* [Texte extrait]
_ _ _ _ _

Deux ans après avoir confisqué l’État, le général Tiani s’attaque désormais à l’armée elle-même. La purge engagée depuis quelques jours au Niger vise les mutins des casernes de Termit, Fillingué, Téra et Tahoua, mais aussi des colonels-majors et deux généraux, dont l’un membre du CNSP. Un tournant dont l’issue pourrait lui échapper.
Près d’un an après les mutineries qui ont secoué les casernes de Termit, Fillingué, Téra et Tahoua, le Conseil national pour la sauvegarde de la patrie (CNSP) vient de déclencher ce que plusieurs sources internes décrivent comme une opération de purge méthodique au sein des forces armées nigériennes. Le détonateur : l’effondrement en cours au Mali, dont les ondes de choc atteignent désormais Niamey, et semblent avoir convaincu le général ravisseur qu’il ne peut plus se permettre de laisser des foyers de révolte en liberté dans ses propres rangs.

_ _ _ _ _

* [Extraits de données]
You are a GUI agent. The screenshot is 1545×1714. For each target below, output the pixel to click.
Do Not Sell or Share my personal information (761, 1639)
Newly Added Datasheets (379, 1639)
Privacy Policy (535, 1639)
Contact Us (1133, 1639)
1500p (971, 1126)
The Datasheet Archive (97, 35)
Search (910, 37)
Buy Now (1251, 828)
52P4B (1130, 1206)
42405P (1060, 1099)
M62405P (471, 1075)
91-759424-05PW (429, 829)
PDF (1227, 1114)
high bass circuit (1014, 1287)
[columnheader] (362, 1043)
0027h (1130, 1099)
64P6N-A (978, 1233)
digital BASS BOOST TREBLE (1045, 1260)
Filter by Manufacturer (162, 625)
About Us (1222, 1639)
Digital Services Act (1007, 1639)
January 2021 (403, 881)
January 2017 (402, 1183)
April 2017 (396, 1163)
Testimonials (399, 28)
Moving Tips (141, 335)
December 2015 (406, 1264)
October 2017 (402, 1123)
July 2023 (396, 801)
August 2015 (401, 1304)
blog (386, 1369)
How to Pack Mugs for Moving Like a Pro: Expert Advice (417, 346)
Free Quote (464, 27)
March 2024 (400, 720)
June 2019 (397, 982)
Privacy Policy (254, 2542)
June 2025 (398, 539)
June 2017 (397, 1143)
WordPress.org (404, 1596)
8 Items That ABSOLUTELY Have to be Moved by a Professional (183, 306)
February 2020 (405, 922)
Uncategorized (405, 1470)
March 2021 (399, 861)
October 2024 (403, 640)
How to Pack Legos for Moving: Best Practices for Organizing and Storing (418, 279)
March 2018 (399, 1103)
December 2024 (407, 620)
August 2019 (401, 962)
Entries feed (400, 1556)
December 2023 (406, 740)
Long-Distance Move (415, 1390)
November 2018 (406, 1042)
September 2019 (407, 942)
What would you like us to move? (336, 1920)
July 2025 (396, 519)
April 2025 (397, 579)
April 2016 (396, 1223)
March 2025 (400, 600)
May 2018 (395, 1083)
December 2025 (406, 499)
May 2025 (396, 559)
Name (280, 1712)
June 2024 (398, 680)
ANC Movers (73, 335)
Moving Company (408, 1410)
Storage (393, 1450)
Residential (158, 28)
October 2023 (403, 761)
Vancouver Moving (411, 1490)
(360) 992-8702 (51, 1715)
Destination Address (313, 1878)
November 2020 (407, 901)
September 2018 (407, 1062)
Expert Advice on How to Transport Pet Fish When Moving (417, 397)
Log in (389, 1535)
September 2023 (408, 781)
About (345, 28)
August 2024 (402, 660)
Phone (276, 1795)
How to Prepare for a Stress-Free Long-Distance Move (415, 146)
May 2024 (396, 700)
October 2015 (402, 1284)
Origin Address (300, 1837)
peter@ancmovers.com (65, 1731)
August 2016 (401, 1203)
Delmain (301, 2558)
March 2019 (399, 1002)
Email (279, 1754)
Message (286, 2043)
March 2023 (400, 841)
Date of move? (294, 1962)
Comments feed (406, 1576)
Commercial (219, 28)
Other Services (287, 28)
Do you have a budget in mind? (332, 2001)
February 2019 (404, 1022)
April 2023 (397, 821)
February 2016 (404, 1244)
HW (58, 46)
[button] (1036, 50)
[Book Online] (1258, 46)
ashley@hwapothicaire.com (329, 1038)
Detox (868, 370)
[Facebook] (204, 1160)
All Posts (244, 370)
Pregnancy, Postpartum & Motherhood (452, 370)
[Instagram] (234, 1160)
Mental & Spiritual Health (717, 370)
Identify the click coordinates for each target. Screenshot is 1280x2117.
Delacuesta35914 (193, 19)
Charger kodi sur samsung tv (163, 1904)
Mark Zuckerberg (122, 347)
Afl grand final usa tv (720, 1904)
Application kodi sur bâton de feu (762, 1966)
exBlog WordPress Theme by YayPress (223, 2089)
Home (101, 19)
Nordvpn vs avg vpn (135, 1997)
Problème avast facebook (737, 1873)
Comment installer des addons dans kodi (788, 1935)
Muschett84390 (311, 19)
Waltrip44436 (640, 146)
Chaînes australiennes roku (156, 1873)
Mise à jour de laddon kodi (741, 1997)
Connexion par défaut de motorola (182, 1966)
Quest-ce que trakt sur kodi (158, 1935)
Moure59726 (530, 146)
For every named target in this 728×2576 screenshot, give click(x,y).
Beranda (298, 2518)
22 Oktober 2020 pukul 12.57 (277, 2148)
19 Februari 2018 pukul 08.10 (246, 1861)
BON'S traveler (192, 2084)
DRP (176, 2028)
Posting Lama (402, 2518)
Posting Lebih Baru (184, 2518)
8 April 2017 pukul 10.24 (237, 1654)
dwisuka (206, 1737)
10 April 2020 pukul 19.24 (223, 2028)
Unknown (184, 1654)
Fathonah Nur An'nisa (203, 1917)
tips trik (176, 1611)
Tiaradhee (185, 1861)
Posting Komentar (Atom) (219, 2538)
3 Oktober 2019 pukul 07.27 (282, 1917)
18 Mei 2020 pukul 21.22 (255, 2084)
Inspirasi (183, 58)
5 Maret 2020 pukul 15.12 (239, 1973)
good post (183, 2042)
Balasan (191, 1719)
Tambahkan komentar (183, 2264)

_ _ _ _ _

* [Objectif visé] Dans le texte sur la purge au sein de l'armée nigérienne, quel événement est désigné comme le détonateur de cette opération ?

* [Problème résolu] L'effondrement en cours au Mali, dont les ondes de choc atteignent désormais Niamey.